= Beginning of Section =

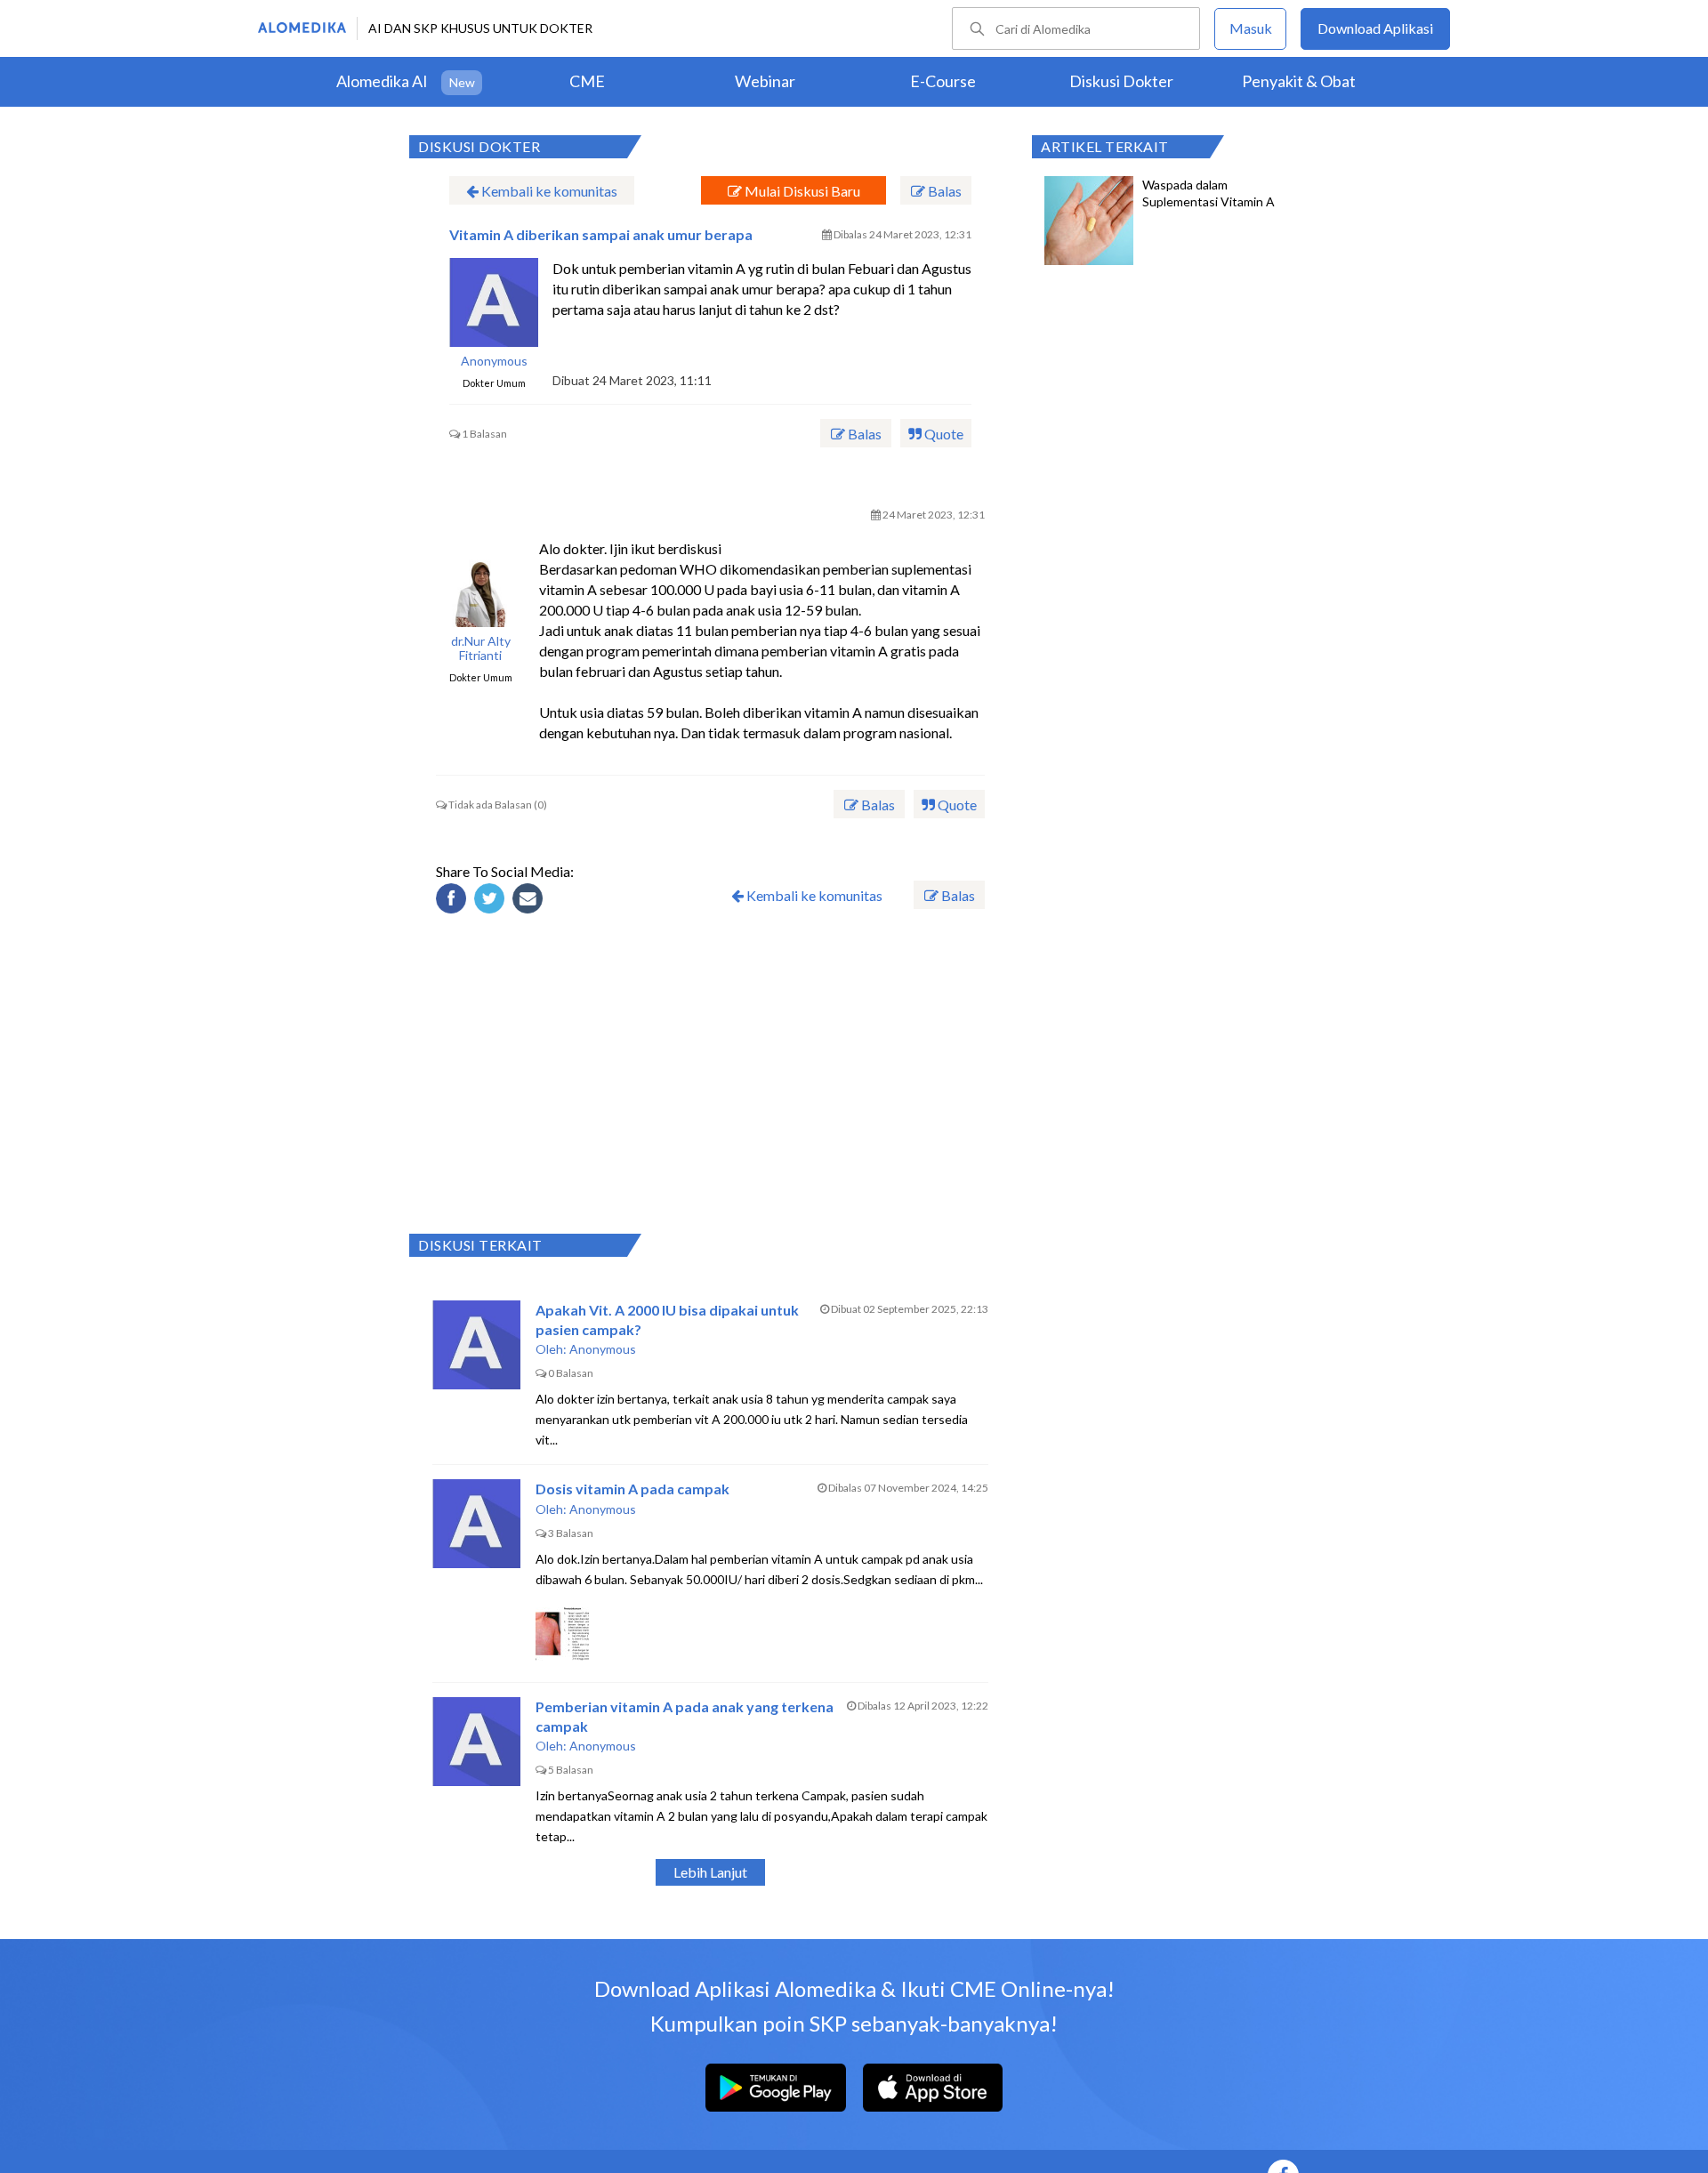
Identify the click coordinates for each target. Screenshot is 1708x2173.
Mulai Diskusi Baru (801, 190)
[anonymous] (493, 302)
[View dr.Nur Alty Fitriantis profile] (480, 582)
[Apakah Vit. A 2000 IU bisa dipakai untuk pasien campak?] (476, 1344)
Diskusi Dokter (1121, 81)
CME (587, 81)
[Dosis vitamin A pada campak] (476, 1523)
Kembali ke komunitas (548, 190)
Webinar (765, 81)
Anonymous (494, 361)
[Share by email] (530, 901)
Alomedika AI (382, 81)
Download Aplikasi (1375, 28)
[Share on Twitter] (492, 901)
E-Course (943, 81)
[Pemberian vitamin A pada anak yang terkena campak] (476, 1741)
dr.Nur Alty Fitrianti (481, 649)
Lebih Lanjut (710, 1871)
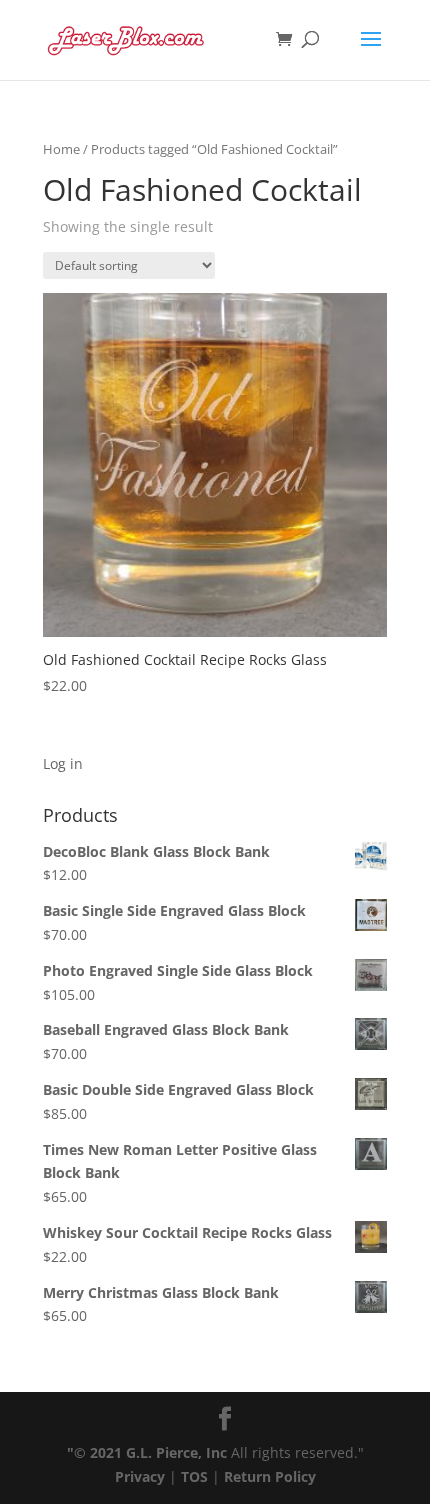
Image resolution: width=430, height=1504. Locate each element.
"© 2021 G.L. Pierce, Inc (147, 1452)
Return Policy (270, 1476)
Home (61, 149)
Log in (63, 763)
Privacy (140, 1476)
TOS (194, 1476)
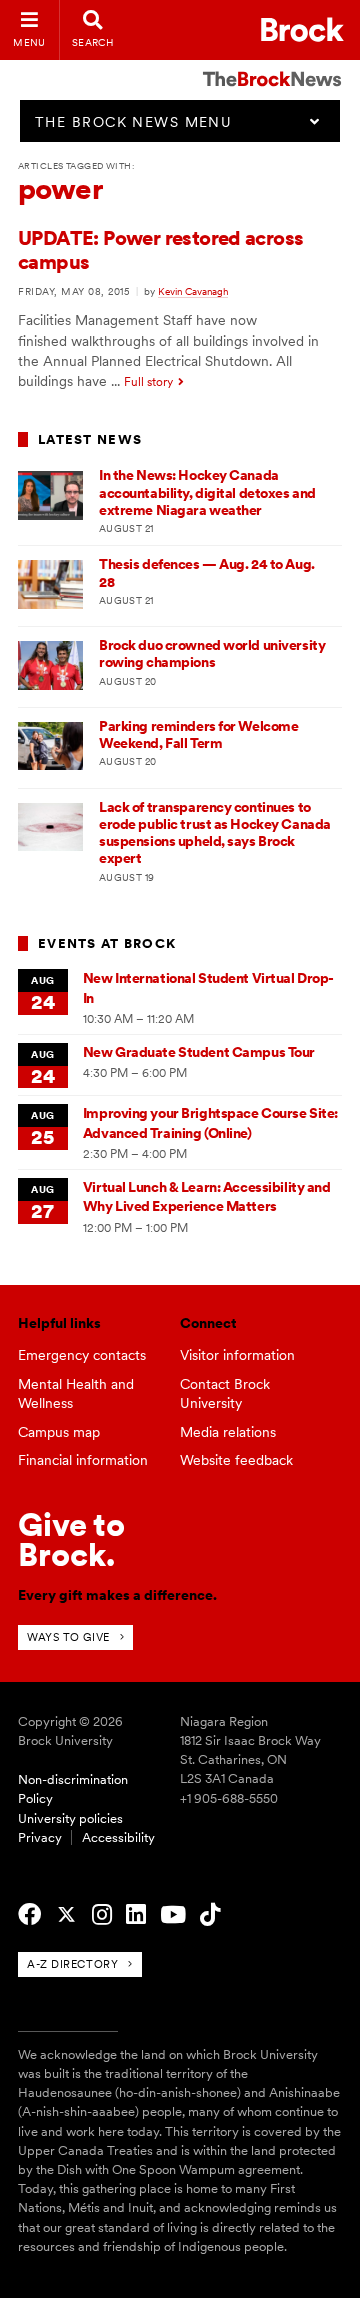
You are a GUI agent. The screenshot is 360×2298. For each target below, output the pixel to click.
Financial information (83, 1460)
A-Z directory (72, 1964)
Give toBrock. (71, 1539)
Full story (148, 382)
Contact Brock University (225, 1393)
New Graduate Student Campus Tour (199, 1052)
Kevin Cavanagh (193, 291)
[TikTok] (210, 1915)
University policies (70, 1818)
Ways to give (68, 1637)
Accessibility (118, 1837)
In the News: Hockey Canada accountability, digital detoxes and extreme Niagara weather (207, 492)
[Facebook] (29, 1915)
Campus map (59, 1432)
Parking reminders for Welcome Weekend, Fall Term (198, 734)
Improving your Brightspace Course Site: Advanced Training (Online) (210, 1122)
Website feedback (236, 1460)
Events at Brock (107, 943)
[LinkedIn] (136, 1915)
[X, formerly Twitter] (66, 1915)
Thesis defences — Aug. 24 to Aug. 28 (207, 572)
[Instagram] (102, 1915)
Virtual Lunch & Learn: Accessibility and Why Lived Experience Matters (207, 1196)
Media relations (228, 1432)
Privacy (40, 1837)
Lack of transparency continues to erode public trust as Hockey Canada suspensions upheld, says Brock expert (215, 833)
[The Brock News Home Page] (272, 65)
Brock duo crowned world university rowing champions (212, 653)
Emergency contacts (82, 1355)
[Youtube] (173, 1915)
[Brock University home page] (302, 29)
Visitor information (237, 1355)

= End of Section =

Would you please copy the lines above, from the one holding "Financial information (83, 1460)" through the last, and nothing else?

### RESULT
Financial information (83, 1460)
A-Z directory (72, 1964)
Give toBrock. (71, 1539)
Full story (148, 382)
Contact Brock University (225, 1393)
New Graduate Student Campus Tour (199, 1052)
Kevin Cavanagh (193, 291)
[TikTok] (210, 1915)
University policies (70, 1818)
Ways to give (68, 1637)
Accessibility (118, 1837)
In the News: Hockey Canada accountability, digital detoxes and extreme Niagara weather (207, 492)
[Facebook] (29, 1915)
Campus map (59, 1432)
Parking reminders for Welcome Weekend, Fall Term (198, 734)
Improving your Brightspace Course Site: Advanced Training (Online) (210, 1122)
Website feedback (236, 1460)
Events at Brock (107, 943)
[LinkedIn] (136, 1915)
[X, formerly Twitter] (66, 1915)
Thesis defences — Aug. 24 to Aug. 28 (207, 572)
[Instagram] (102, 1915)
Virtual Lunch & Learn: Accessibility and Why Lived Experience Matters (207, 1196)
Media relations (228, 1432)
Privacy (40, 1837)
Lack of transparency continues to erode public trust as Hockey Canada suspensions upheld, says Brock expert (215, 833)
[The Brock News Home Page] (272, 65)
Brock duo crowned world university rowing champions (212, 653)
Emergency contacts (82, 1355)
[Youtube] (173, 1915)
[Brock University home page] (302, 29)
Visitor information (237, 1355)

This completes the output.